WASHINGTON (Reuters) - U.S. dependence on imported oil fell below 50 percent in 2010 for the first time in more than a decade, thanks in part to the weak economy and more fuel efficient vehicles, the Energy Department said on Wednesday.
The department’s Energy Information Administration said it expected the moderating trend in U.S. oil-import dependency to continue through the next decade due to improvements in energy efficiency and even higher fuel economy standards.
The new data could undercut efforts by Republican lawmakers to expand offshore oil drilling to reduce oil imports, and support the position of the Obama administration and environmental groups that higher mileage requirements for cars and trucks would help cut dependence on foreign oil.
Imports of crude and petroleum products accounted for 49.3 percent of U.S. oil demand last year, down from the recent high of 60.3 percent in 2005. It also marked the first time since 1997 that America’s foreign oil addiction fell under the 50 percent threshold.
“This decline partly reflects the downturn in the underlying economy after the financial crisis of 2008,” the EIA said in its weekly review of the oil market.

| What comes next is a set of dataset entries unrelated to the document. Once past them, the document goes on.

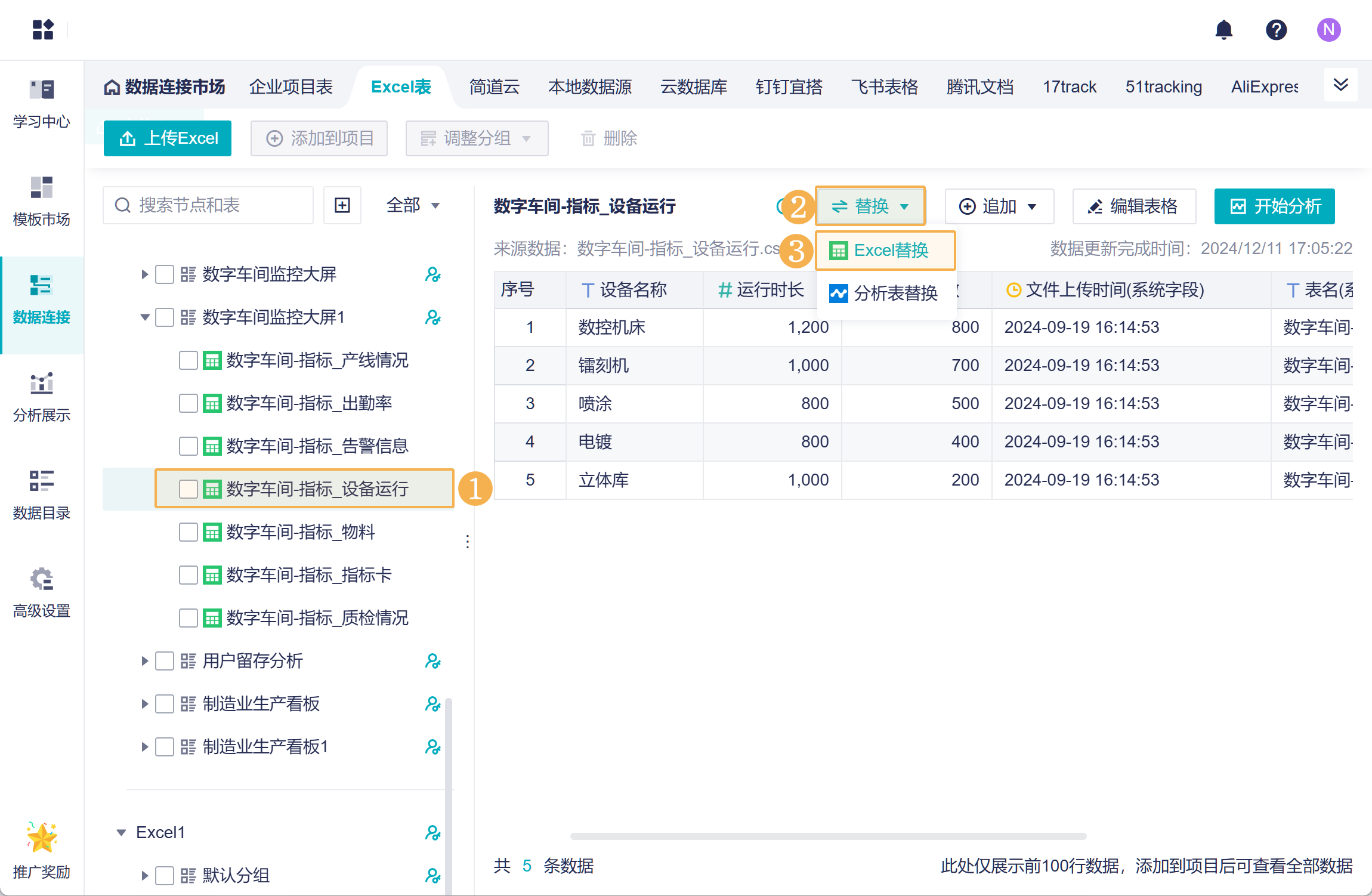Check the 数字车间-指标_出勤率 checkbox
This screenshot has width=1372, height=896.
[189, 403]
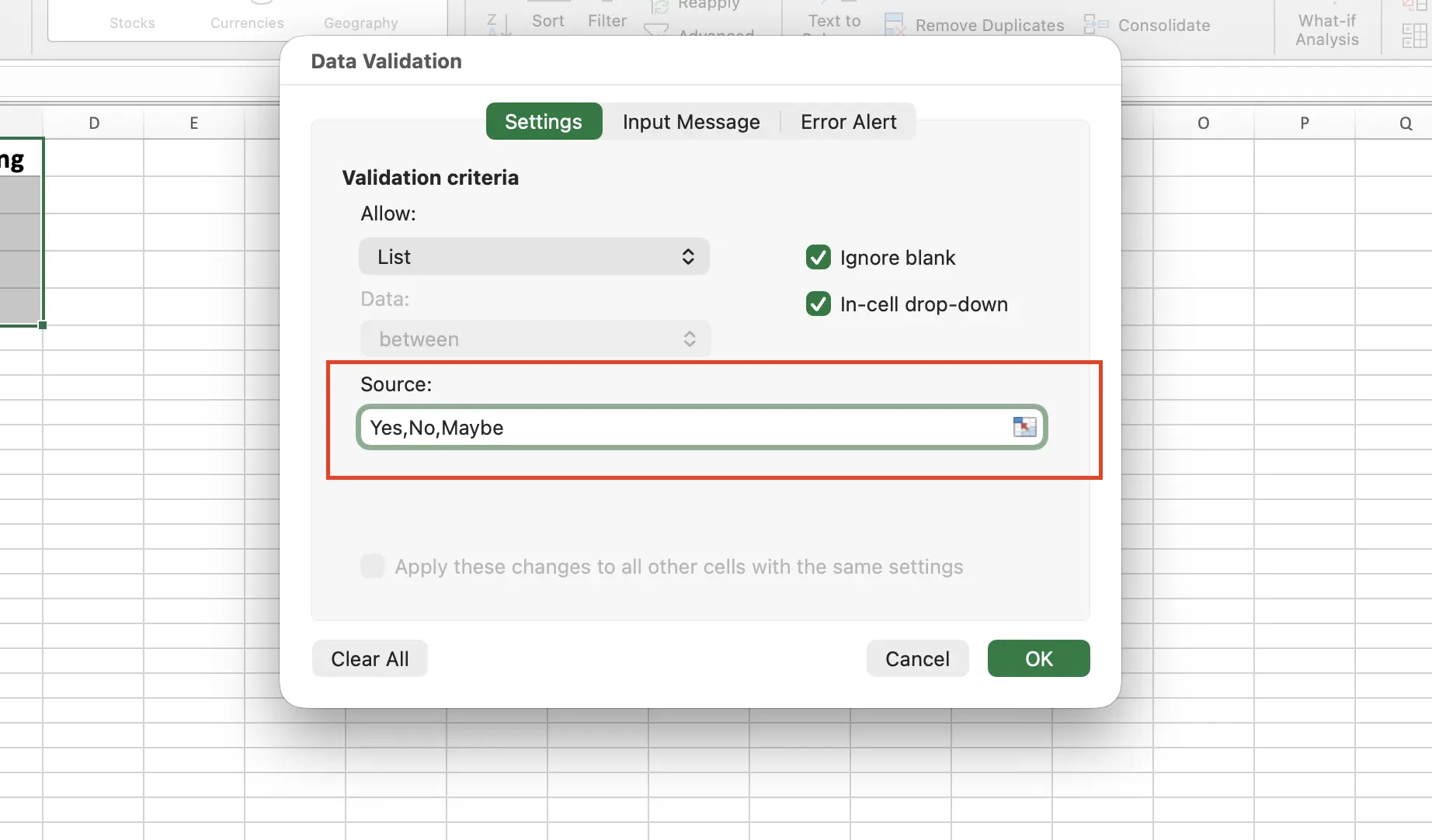Enable applying changes to all cells with same settings
The width and height of the screenshot is (1432, 840).
pyautogui.click(x=373, y=566)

Increased domestic production of ethanol and other biofuels that are blended with gasoline and consumer purchases of more fuel efficient vehicles also slashed the need for oil imports, according to the EIA.
Crude oil production, especially in the deep waters of the Gulf of Mexico, increased by 334,000 barrels per day (bpd) between 2005 and 2010, which also cut into foreign oil purchases.
U.S. demand for gasoline, jet fuel, heating oil and other petroleum products that were processed from crude oil dropped by 1.7 million bpd to 19.1 million bpd in 2010 from 20.8 million bpd in 2005.
At the same time, U.S. exports of petroleum products more than doubled to a record 2.3 million bpd last year from 1.1 million bpd in 2005.
“Nowhere have U.S. product exports increased more than in the Americas, including Mexico, Canada, Central and South America and the Caribbean, thanks to economic and population growth and inadequate refining capacity in those countries,” the EIA said.
As a result, U.S. net imports of refined petroleum products fell last year to their lowest level since 1973, when the government began collecting such data.